ЗАДАНИЕ 1: Выпишите из фрагмента о Франциско Инфантэ имена всех художников, которые в нем упомянуты.
ЗАДАНИЕ 2: Напишите продолжение фрагмента о Франциско Инфантэ, начав сразу после его последней фразы.

«<…> Уникальные свойства картины Олега Васильева определяют уникальность eго положения в русском и, я думаю, не только в русском искусстве. Дело в том, что в русском искусстве существуют две традиции: традиция русского авангарда начала века и традиция русской реалистической живописи XIX века. Эти две традиции по существу до сих пор не сошлись и отрицают друг друга (что, кстати, ловко используют в своих целях художники типа Ильи Глазунова).
Между тем, обе традиции важны для нас <…>»
Cтатья Э. Булатова почти двадцатилетней давности названа: «Картина умерла. Да здравствует картина». Но «умерла» как широко известно, не только картина; «умер» уже и автор, и даже искусство… И статья не в бровь, а в глаз идеологам и менеджерам этих смертей. И если не стоит в программах искусствоведческих отделений, то по тем же не уважительным причинам, по каким не проходят там и самих таких художников как Эрик Булатов, Олег Васильев, Франциско Инфантэ.
Собственно, та жизнь картины, которой заняты те же Булатов, Васильев, прямо Инфантэ как будто и не касается: картин он давно не пишет. Зато, думаю, жизнь изображения – и есть то самое, чем Инфантэ занят уже лет 30, больше. А тот же Булатов уточнил бы, наверно: жизнь пространства изображения. Тем более, что сам Инфантэ к работе с изображением пришел именно от абстрактных пространственных построений, так сказать, пришел из школы Малевича.
«Пришел из школы» отнюдь не в значении покинул школу – оказывается, в этой школе есть и такая кафедра, поскольку и сама эта школа оказывается самым что ни на есть высшим учебным заведением едва ли не с универсальной программой.
«Искусство искусственно, природа – природна». Сказано классически в свой момент – для обороны от академизма, эпигонства, иллюзионизма. Неучтенным, как и в некоторых других случаях – например, в походах на стыд – остается вопрос: а что, собственно, природно, что естественно для человеческого существа?
Что у геометрической фигуры, у картины Малевича с такими фигурами, картины Мондриана с такой геометрией и у живого пейзажа есть некоторый общий знаменатель – очевидно, но невыговариваемо. Такой знаменатель – как бы и не в сфере теории, он – дело простой практики, нашего опыта. Нам просто хочется смотреть и на первое, и на второе и на четвертое. «Красиво», скажем мы – если не побоимся слова. Боимся, может быть, и не зря, но не в слове же тут дело. Тут дело видимое, как сказано у классиков. К счастью, искусство все-таки видимое дело. Смотрят не языком, а глазами. Язык диктует, а глаз себе глядит…
Язык – орган без костей, но слепой. И как ни суетись, что ни мели он про смерти картины, искусства итп. – а если глаз не жмурить, глаз косится таки на искусство… И, что характерно, и на картину на стене, и на окошко в той же стене: а что там?..
И ту проблему конфликта традиций, о которой речь в статье Булатова, решают практически те же Булатов, Олег Васильев, Франциско Инфантэ (по алфавиту) – во всяком случае, их практика явно подводит к такому решению. С разных сторон, и Инфантэ – пожалуй, особенно наглядно: программно демонстрируя именно глубинную соприродность для нас геометрической фигуры и живой натуры. Сопрягая их в одной работе к явной выгоде и для натуры, и для рукотворной фигуры, артефакта.

ЗАПИСИ ДАННЫХ:
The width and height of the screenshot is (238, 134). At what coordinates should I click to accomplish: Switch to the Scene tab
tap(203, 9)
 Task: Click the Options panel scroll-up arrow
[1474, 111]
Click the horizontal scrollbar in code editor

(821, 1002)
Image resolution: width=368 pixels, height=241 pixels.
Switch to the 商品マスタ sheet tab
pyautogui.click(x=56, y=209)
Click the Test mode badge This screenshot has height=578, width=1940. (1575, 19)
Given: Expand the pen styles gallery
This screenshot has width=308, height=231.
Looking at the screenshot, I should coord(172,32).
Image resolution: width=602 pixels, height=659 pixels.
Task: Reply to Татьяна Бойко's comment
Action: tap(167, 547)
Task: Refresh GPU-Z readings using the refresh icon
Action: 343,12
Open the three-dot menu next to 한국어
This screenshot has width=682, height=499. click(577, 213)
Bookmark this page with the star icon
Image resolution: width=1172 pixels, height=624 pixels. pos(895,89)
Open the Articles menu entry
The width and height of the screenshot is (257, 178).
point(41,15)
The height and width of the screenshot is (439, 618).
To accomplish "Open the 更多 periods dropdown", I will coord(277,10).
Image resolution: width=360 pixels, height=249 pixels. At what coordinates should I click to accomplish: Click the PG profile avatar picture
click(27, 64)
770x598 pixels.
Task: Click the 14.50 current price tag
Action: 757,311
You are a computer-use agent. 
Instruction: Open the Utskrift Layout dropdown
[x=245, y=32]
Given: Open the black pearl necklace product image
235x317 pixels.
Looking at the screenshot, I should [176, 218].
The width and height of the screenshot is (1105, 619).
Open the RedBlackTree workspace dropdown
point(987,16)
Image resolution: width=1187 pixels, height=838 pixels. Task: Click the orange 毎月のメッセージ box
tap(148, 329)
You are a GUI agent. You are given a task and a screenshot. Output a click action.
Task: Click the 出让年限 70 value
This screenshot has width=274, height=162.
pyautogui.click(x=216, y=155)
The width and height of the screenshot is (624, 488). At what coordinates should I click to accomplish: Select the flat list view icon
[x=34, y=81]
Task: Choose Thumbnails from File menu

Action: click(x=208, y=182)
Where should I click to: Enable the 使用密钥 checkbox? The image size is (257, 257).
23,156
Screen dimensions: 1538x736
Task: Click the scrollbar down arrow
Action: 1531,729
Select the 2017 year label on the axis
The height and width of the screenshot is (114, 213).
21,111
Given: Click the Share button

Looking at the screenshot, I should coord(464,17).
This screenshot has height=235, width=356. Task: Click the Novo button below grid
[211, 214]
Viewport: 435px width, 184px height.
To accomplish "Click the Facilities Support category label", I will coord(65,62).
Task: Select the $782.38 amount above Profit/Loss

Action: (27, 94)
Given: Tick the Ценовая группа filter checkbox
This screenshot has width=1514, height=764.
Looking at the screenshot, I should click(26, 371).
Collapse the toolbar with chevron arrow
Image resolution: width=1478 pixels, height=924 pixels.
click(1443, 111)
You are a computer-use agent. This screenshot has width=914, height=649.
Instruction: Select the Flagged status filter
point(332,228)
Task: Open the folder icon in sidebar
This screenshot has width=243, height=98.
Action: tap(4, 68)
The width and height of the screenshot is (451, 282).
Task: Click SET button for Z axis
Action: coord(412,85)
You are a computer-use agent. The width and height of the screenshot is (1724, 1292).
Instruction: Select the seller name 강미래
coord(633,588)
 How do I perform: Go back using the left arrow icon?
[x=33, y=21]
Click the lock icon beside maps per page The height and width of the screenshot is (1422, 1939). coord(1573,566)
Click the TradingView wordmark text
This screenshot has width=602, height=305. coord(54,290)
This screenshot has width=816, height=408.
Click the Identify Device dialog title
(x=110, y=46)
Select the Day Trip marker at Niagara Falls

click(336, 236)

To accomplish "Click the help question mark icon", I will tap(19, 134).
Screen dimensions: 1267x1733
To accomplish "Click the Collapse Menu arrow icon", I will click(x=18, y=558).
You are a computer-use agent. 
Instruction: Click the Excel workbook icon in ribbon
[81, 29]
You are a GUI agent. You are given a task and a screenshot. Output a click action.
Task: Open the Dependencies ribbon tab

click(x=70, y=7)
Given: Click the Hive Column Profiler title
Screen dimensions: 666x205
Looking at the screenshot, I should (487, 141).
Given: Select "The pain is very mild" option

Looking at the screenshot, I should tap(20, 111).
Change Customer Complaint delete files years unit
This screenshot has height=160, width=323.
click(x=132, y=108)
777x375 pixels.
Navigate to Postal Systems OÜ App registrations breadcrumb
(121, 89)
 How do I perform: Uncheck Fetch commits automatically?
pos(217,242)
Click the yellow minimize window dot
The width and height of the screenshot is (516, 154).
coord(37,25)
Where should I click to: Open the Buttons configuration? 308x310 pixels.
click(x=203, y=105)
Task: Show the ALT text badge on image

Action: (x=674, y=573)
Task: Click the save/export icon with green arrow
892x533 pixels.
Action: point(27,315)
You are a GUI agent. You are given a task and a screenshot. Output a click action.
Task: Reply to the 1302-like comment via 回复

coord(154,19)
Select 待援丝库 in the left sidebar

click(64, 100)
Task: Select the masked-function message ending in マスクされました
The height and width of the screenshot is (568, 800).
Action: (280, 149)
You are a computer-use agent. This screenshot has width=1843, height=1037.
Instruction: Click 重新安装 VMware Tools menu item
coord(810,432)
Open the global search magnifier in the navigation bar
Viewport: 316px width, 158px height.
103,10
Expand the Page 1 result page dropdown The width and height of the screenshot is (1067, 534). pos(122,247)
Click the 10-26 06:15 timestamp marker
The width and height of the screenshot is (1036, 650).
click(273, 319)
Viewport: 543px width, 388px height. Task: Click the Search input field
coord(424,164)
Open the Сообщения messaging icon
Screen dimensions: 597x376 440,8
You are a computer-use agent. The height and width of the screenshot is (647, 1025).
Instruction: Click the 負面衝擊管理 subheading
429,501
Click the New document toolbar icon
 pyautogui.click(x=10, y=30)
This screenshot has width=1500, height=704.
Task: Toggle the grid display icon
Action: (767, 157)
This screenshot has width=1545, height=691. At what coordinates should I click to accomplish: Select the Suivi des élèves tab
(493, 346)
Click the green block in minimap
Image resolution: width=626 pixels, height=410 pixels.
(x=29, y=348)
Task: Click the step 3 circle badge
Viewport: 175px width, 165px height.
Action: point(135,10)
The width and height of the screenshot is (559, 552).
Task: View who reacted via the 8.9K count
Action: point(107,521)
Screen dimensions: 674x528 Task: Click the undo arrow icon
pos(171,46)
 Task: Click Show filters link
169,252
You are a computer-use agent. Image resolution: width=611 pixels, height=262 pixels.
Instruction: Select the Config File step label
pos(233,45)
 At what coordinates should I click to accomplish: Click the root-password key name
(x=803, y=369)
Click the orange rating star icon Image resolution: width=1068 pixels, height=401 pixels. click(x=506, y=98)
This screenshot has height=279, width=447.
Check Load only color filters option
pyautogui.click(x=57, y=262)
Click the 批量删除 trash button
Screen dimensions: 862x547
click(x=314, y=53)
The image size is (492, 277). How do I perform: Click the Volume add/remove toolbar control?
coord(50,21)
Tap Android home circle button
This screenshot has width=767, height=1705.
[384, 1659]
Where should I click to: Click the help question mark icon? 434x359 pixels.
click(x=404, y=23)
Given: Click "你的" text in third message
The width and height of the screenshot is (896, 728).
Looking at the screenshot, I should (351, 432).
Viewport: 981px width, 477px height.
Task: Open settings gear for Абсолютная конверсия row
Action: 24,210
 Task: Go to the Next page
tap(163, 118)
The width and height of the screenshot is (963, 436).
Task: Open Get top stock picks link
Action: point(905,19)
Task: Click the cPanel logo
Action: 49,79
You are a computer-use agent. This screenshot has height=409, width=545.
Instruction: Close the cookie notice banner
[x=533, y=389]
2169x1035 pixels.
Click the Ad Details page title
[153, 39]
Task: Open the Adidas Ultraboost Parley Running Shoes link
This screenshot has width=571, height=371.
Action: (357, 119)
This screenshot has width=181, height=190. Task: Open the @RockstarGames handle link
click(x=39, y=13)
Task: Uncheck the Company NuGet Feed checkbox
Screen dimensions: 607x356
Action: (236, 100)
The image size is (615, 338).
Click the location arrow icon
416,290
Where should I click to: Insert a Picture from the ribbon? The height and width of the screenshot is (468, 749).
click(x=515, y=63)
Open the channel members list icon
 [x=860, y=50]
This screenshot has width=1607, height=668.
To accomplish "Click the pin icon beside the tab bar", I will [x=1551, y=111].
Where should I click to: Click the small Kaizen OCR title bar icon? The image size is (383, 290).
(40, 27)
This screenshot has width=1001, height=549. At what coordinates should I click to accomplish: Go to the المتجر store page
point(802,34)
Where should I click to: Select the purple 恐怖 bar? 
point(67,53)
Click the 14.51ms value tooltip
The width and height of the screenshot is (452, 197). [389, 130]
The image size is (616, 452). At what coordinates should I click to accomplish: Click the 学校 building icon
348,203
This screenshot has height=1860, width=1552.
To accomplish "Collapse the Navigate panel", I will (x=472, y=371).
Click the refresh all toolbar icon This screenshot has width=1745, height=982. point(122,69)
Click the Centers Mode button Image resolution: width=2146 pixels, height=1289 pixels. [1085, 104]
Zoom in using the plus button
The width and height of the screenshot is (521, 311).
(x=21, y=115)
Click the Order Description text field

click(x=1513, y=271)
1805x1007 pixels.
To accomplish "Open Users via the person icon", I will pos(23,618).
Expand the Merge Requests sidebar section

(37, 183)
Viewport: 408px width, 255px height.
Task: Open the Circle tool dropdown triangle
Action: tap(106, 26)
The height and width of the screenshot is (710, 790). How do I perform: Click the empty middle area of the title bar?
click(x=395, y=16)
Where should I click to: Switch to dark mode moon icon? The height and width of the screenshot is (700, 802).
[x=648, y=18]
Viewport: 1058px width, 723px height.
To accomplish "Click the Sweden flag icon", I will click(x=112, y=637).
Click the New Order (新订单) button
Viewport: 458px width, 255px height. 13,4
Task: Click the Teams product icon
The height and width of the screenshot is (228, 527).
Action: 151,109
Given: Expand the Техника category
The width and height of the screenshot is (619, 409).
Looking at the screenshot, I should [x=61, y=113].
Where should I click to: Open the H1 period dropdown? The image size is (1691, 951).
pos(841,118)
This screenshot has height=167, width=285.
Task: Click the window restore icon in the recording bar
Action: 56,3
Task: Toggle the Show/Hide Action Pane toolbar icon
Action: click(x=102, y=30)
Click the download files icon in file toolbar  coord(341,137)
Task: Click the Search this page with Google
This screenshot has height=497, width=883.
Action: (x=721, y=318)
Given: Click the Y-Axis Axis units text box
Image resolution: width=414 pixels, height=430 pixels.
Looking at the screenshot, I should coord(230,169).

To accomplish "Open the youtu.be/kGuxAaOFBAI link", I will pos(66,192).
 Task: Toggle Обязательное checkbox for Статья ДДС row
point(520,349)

ОТВЕТ 1: Олег Васильев, Илья Глазунов, Эрик Булатов, Франциско Инфантэ, Малевич, Мондриан.

ОТВЕТ 2:
И если мы о том, что видно там, в окошке, то можно представить себе, как где-то в позапрошлом веке способы, какими вид в окне ловился в раму на стене, стали ощущаться слишком зыбкими, капризными. Затертыми. Несовременными. Ненадежными и неочевидными – да еще рядом с очевидностью новинки: фотографии. Человеческое, авторско-зрительское начало оставалось латентным и слишком зависимым от качества – т.е спорным в принципе. Импрессионизм явился, собственно, первым выраженным, открытым методом, способом активно обобщить изображение, и тем закрепить. Защитить и обосновать. Обобщить именно максимизацией впечатления; но непосредственное впечатление и обобщение очень быстро стали расходиться. И общего у картинки и картинки-окошка остается в основном зритель. Да и тот норовит разделиться на зрителя и зрителя-изобразителя – даром, что генетически тут недоразумение…
Действительно: ведь обобщается, абстрагируется изначально мир впечатлений и ощущений – не то речь, очевидно, просто не об искусстве. Но раз уж хочется так зримых обобщений, что может быть обобщенней фигуры, скажем, треугольника?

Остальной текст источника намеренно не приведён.